Work required ::
Copy every line in the listing that contains "button".

Record extracts ::
++++++++++++++++++++
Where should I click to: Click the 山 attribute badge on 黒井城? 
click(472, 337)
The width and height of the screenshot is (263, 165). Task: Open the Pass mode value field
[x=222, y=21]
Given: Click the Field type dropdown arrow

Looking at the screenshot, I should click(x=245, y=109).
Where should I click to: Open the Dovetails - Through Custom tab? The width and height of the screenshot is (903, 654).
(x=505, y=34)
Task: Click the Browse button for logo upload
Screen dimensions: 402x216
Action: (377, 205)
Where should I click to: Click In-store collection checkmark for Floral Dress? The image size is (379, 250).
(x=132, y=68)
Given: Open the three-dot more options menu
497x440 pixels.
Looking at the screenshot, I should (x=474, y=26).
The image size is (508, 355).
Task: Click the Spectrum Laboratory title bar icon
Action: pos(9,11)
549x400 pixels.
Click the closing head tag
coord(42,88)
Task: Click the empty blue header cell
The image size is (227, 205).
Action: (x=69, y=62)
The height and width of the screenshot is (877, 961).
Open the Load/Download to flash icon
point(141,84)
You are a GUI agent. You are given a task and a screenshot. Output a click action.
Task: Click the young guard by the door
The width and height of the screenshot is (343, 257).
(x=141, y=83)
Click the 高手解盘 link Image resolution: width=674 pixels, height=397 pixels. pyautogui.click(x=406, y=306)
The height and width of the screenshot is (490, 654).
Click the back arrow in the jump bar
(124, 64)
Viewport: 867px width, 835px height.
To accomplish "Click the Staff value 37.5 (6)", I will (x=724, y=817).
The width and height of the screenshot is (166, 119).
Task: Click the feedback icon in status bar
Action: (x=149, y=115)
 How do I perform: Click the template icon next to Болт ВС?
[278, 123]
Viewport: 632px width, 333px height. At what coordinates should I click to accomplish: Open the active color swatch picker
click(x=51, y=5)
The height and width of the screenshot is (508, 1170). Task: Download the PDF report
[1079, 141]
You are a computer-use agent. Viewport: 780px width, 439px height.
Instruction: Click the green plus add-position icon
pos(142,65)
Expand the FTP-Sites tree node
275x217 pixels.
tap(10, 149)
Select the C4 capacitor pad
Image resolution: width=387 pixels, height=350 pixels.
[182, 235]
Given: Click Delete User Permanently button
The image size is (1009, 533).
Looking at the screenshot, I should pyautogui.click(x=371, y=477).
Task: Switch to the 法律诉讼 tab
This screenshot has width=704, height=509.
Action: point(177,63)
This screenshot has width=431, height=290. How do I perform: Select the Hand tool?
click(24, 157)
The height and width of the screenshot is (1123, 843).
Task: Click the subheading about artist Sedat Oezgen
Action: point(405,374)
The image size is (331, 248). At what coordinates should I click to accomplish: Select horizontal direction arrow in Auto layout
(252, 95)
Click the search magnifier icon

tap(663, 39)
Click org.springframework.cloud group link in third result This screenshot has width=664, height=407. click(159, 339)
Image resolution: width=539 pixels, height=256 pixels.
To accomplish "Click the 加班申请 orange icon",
++++++++++++++++++++
Answer to the problem ::
Task: Click the Browse button for logo upload
Given: Click Delete User Permanently button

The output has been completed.